ASAYİŞ - 27 Şubat 2024 Salı 12:22

Adnan Oktar’ın hakim karşısına çıkacağı tarih belli oldu

A
A
A
Adnan Oktar’ın hakim karşısına çıkacağı tarih belli oldu

Silahlı suç örgütü yöneticisi olan ve cezaevinde bulunan Adnan Oktar’ın, hakkında açılan 2 ayrı dava çerçevesinde hakim karşısına çıkacağı tarihler belli oldu. Oktar’ın yargılanmasına 21, 22, 23 ve 24 Mayıs tarihlerinde İstanbul 1.Ağır Ceza Mahkemesi’nde başlanacak.

Silahlı suç örgütü yöneticisi olan ve cezaevinde tutuklu bulunan Adnan Oktar hakkında geçtiğimiz günlerde 2 ayrı dava açılmıştı. Bu davalardan biri 20 sanıklı ‘güncel yapılanma’ davası iken diğeri 72 sanıklı örgüt davasıydı. Açılan 2 dava çerçevesinde Oktar’ın hakim karşısına çıkacağı tarihler belli oldu. Oktar’ın 72 sanıklı örgüt davasında yargılanmasına 21 Mayıs tarihinde, 20 sanıklı ‘güncel yapılanma’ davasında ise yargılanmasına 22, 23 ve 24 Mayıs tarihlerinde İstanbul 1. Ağır Ceza Mahkemesi’nde başlanacak.

Birinci iddianame: Güncel yapılanma

Silahlı suç örgütü yönetici olan Adnan Oktar’ın, cezaevinden örgütsel faaliyetlerine devam ederek özellikle avukatlar aracılığıyla örgütü diri tutmaya çalıştığı, ayrıca deşifre olan örgüt üyelerinin yerine yenilerini kazandırmayı amaçladığı iddiasıyla ‘güncel yapılanması’na yönelik hazırlanan iddianamede, şüpheli Adnan Oktar’ın mahkeme kararlarıyla silahlı suç örgütünün yöneticisi olarak kabul edildiği ve cezaevinde bulunduğu fakat cezaevinde bulunduğu süreç içerisinde örgütsel faaliyetlerine devam ettiği aktarıldı. İddianamede, şüpheli Oktar’ın özellikle avukatları ve diğer örgüt yöneticileri Meltem Daban ve Ferhunde Eda Babuna aracılığıyla örgütü diri tutmaya çalıştığı, talimatlarını cezaevi dışında yayılmasını sağladığı, bunu yaparken de özellikle diğer örgüt yöneticileri vasıtasıyla yargılamanın kumpas olduğuna ilişkin kamuoyu oluşturma ve siyasi lobi desteğini alma faaliyetlerine giriştiği kaydedildi.

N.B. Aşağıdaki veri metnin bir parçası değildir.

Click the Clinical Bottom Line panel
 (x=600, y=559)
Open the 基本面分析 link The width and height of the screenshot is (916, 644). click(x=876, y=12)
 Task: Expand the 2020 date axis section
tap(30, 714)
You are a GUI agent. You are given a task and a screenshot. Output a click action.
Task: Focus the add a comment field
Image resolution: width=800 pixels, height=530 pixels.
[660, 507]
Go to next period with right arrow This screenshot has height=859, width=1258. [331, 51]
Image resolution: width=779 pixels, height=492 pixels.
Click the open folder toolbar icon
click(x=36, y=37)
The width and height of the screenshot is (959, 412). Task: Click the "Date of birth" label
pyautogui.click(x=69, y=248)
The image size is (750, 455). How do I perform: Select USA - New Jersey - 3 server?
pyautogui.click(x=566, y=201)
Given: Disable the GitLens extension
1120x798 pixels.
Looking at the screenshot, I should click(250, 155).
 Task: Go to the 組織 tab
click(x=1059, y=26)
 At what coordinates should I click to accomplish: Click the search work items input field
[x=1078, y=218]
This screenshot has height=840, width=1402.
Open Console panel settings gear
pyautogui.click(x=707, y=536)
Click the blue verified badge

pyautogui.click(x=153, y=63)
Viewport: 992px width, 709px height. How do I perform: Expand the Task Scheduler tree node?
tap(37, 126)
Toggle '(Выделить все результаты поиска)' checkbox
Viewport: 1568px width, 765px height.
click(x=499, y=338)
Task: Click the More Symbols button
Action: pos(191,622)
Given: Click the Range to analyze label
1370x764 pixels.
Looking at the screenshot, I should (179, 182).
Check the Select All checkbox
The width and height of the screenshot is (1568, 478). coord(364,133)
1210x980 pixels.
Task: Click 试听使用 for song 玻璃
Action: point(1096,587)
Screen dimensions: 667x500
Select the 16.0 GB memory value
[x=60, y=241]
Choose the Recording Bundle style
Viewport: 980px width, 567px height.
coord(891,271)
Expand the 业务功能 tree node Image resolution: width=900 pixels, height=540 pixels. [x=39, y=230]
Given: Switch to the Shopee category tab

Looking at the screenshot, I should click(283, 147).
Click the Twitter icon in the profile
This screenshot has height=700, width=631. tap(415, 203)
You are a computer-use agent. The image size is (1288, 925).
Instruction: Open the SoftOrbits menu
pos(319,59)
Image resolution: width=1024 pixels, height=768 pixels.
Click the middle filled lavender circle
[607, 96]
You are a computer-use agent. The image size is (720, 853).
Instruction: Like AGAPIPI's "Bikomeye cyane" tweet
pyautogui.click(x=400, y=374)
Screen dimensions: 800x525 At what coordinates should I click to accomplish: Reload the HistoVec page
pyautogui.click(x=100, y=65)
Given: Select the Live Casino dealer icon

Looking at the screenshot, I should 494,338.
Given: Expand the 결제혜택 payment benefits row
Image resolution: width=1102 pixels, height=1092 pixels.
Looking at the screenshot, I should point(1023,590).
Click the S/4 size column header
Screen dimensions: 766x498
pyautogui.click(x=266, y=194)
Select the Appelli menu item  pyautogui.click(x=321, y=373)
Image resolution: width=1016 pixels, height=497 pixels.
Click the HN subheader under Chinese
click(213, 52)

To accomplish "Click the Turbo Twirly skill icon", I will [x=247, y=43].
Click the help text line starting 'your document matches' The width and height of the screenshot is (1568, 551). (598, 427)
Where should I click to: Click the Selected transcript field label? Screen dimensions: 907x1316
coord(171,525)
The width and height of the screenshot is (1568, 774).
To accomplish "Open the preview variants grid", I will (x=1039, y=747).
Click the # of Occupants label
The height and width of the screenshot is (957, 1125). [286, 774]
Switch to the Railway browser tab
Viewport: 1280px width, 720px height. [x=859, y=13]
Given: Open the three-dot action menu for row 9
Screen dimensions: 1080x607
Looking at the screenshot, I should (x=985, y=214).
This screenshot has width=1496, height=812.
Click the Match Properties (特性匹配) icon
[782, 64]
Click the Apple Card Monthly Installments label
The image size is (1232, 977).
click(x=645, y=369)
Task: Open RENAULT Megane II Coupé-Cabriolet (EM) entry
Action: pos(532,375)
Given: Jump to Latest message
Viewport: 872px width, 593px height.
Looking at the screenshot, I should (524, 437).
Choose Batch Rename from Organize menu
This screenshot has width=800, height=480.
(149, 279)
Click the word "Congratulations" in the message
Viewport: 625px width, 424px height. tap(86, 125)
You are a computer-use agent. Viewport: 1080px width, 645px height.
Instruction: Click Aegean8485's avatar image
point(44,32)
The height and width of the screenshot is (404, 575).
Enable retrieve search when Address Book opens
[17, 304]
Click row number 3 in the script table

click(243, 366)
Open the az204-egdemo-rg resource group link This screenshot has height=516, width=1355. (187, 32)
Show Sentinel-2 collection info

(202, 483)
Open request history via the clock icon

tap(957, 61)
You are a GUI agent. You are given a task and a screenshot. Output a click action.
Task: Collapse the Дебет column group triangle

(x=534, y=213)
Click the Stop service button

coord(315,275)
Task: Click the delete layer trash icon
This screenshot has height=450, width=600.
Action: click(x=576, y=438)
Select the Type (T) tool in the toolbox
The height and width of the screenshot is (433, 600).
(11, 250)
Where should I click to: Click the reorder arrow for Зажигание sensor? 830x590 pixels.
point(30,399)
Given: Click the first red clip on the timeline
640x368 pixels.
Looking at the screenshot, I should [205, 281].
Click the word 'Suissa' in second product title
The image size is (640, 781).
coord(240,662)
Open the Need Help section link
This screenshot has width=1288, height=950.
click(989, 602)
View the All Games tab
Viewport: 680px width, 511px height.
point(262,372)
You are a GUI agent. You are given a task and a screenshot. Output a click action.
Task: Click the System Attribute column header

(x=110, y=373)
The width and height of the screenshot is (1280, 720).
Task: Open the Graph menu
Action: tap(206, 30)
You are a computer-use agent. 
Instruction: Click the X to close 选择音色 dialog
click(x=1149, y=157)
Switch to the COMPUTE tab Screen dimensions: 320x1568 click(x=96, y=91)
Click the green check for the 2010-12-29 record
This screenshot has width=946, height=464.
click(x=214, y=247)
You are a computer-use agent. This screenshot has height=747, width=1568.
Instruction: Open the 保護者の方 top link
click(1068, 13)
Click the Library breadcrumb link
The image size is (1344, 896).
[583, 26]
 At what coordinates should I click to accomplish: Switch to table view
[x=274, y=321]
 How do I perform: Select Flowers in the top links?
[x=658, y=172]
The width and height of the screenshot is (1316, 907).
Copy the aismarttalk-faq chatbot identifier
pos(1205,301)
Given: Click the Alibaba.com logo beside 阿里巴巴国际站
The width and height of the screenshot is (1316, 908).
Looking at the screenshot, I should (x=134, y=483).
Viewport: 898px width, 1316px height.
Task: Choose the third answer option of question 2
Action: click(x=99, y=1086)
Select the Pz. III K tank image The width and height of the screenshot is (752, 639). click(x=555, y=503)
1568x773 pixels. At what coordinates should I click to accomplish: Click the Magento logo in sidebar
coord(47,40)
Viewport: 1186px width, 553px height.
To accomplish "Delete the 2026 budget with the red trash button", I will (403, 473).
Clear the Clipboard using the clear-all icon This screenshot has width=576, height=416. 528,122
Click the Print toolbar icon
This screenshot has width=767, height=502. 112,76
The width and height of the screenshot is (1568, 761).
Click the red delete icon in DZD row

Bu çerçevede şüpheli Oktar’ın ana çatı dosyada ceza alan ve cezaevinde bulunan örgüt üyeleriyle mektup ve avukatlar aracılığıyla iletişim kurduğunun aktarıldığı iddianamede, şüphelinin etkin pişman olmak isteyen örgüt üyelerini engellemeye çalıştığı, özellikle içeride ve dışarıda bulunan örgüt üyeleri üzerindeki etkinliğini devam ettirmeye çalıştığı, ayrıca dışarıda olan, işlem gören veya görmeyen örgüt üyelerinin bir arada kalması yönünde talimat verdiği belirtildi. Ayrıca, hazırlanan iddianamede, şüpheli Oktar’ın cezaevinde kaldığı dönemde özellikle 15 gün gibi kısa sürede yaklaşık 200 avukat ile görüşerek olağan akışa uygun olmayacak şekilde hukuki yardım adı altında görüşmeler gerçekleştirdiği, bu görüşmelerinde örgüte üye kazandırmayı amaçladığı, cezaevine giriş çıkışı kanuni sınırlar çerçevesinde serbest olan avukatlık mesleğinden faydalanmak üzere cezaevi dışındaki örgütsel tavır ve davranışları yönlendirmeye çalıştığı, bu tespit sonucundaysa şüpheli hakkında avukat görüşlerinin kısıtlanması yoluna gidildiği kaydedildi.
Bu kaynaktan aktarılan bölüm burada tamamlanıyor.